EXTRAIT:
▼

D’après ces exemples, nous avons le droit de conclure que le mot de prostitution ne s’applique pas à la fréquence des actes sexuels de l’un ni de l’autre sexe ; que lui donner cette acception, c’est le confondre avec les mots de débauche et de paillardise.
Le mot de prostitution comporte un tout autre sens.
Quelquefois des prostituées, dans un moment de franchise, disent à leur client : « Crois-tu donc que nous fassions ça pour notre plaisir ? » Voyez les dessins de Grevin qui représentent si exactement les moeurs légères de Paris. Les femmes appellent leur client un « muffe. » À un autre degré, elles l’appellent un « michet ». Plus il est laid, vieux, cassé, repoussant, et plus il est « sérieux », parce qu’il doit payer plus cher. Les conseils que donnent les mères d’actrices, les proxénètes, aux jeunes filles, peuvent se résumer ainsi : « Ça t’avancera bien d’aimer ce beau brun ! … pas de toquades ! Il faut être raisonnable, ma fille ! » Si la maîtresse de maison veut faire l’éloge d’une de ses pensionnaires, elle dit : « Fanny est une bonne fille. Elle travaille bien. » Aucune des expressions de ce vocabulaire ne comporte l’idée de plaisir, de jouissance des sens, des satisfactions que peuvent donner les rapports sexuels : tous, au contraire, expriment l’idée de travail, d’effort, de répugnance vaincue, en vue d’un gain.
Si la prostitution donne lieu à des actes d’impudicité et de débauche, la prostituée ne les commet que pour la satisfaction de ses clients. Comme elle le dit elle-même : « Les hommes sont si exigeants ! » Le débauché, l’impudique, c’est celui qui recherche et paye la débauche. La prostituée, elle, ne fait pas de la débauche pour son plaisir personnel. Elle exerce un métier.
Les méridionales ont la réputation d’être dévorées d’appétits génésiques ; si la passion sexuelle était le mobile des prostituées, elles devraient toutes appartenir au Midi. À Paris, au contraire, en grande majorité, elles viennent des départements du Nord, poussées par les difficultés de la lutte pour l’existence, le besoin de gagner et l’envie d’amasser de l’argent. La statistique publiée dans la troisième édition de Parent-Duchatelet, est probante à cet égard. [1]
De 1845 à 1854. Prostituées inscrites
La Seine a fourni ……………………………………… 1 153
Seine-Inférieure ……………………………………… . 288
Seine-et-Oise ………………………………………… . 253
Nord ………………………………………………… . 186
Aisne ………………………………………………… . 183
Seine-et-Marne ……………………………………… . 180
Oise ………………………………………………… . . 174
Somme ……………………………………………… . 165
Moselle ……………………………………………… . 155
Pas-de-Calais ………………………………………… . 145
Loiret ………………………………………………… . 113
Yonne ………………………………………………… 103
Eure-et-Loire ……………………………………… … . 99
Sarthe ………………………………………………… 99
Marne ………………………………………………… 98
Eure ………………………………………………… . 94
Meuse ………………………………………………… 94
Meurthe ……………………………………………… . 91
Je sais qu’il faut tenir compte de la population de chaque département et du rayon d’approvisionnement : mais cependant, si vous descendez au Sud-Ouest, vous vous arrêtez immédiatement après le Loiret, tandis que les huit départements au nord de Paris viennent en première ligne.

▲

CONSIGNE 1:
Selon l'extrait sur la prostitution, de quels départements vient la grande majorité des prostituées de Paris ?
CONSIGNE 2:
Poursuivez l'extrait sur la prostitution après sa dernière phrase.

ITEMS FOURNIS:
▼

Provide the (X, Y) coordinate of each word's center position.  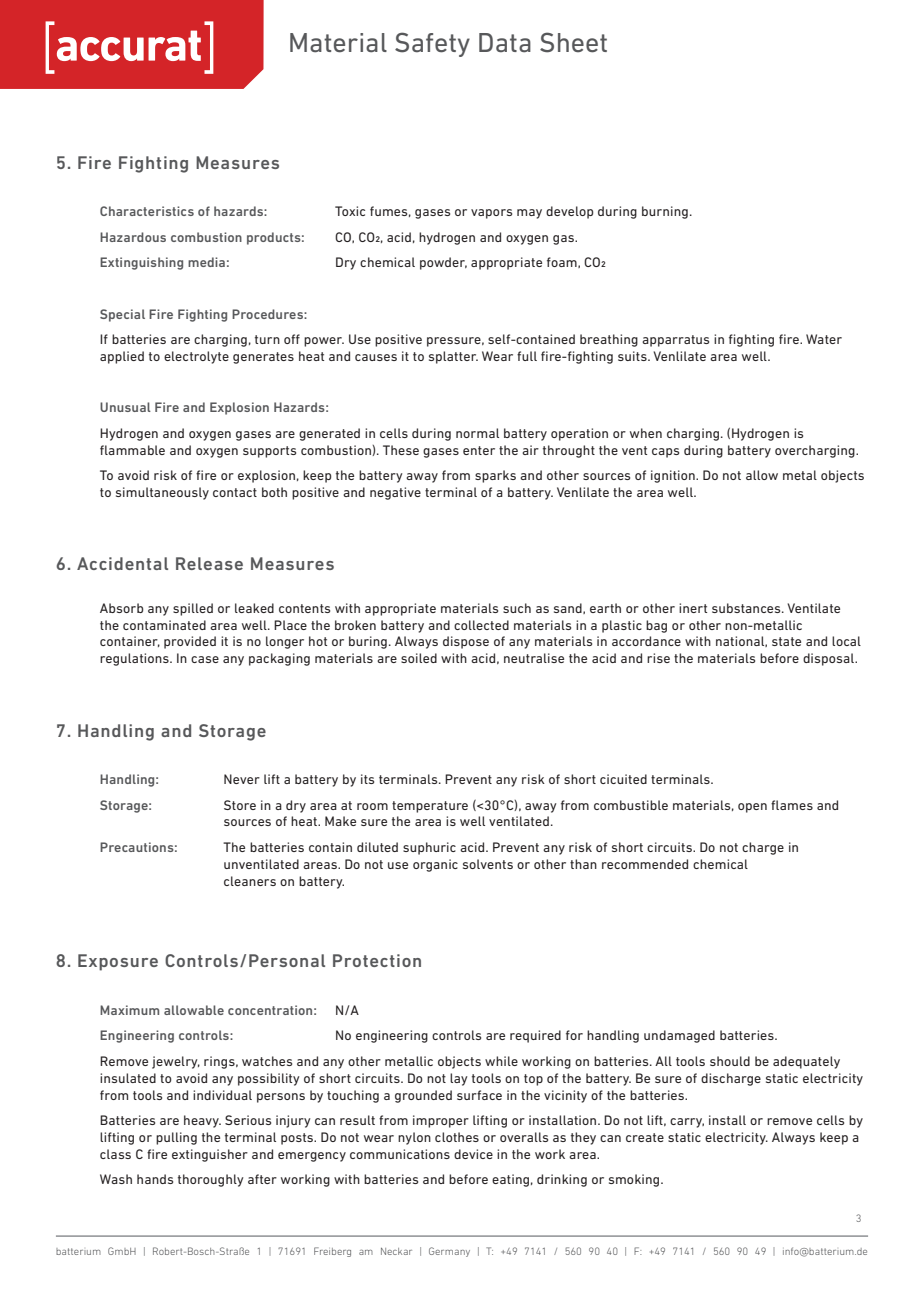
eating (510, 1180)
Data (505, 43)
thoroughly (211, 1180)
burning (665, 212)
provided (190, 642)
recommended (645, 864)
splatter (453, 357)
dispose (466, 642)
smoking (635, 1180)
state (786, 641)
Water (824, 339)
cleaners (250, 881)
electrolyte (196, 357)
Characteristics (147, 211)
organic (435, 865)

▲

CORRIGÉ 1:
Elles viennent en grande majorité des départements du Nord.

CORRIGÉ 2:
La prostitution, pour la personne qui s’y livre, est exactement le contraire de la satisfaction des appétits sexuels.
Les sénateurs de la rue Marbœuf n’étaient pas des prostitués : ce mot ne convient qu’aux dragons de l’Impératrice qui s’abandonnaient à eux. M. de Germiny avait des goûts bizarres ; le jeune Chouard, seul, était prostitué.
On peut donc dire : est prostituée toute personne pour qui les rapports sexuels sont subordonnés à la question de gain.
III.
Il y a bien peu de mariages légaux auxquels ne se mêle la question de gain : les parents pèsent la dot de la jeune fille, la fortune et la position du prétendant ; chacun examine leurs « espérances » respectives ; les notaires enregistrent les conditions du marché. Dans quelle mesure y a-t-il prostitution de la part des conjoints ? Très souvent il est facile de le dire. « Il ne l’a point épousée pour sa beauté, à coup sûr, mais elle est riche. — Il est affreux, mais il a un bel avenir devant lui. — La dot fait passer bien des choses… » Ce sont là des locutions courantes. On plaint quelquefois la femme. Ses bonnes amies disent « qu’il faut qu’elle ait bien du courage. » Quelques-unes la raillent comme le renard se moquait des raisins. On plaisante un peu de l’acheteur, mais qu’importe ? l’acte est légal et accepté par tous. Joseph Prudhomme déclare qu’il est la base de la famille, alors même qu’il est facile de constater au premier coup d’œil que si la femme ne prend pas de collaborateurs, elle n’aura jamais d’enfants.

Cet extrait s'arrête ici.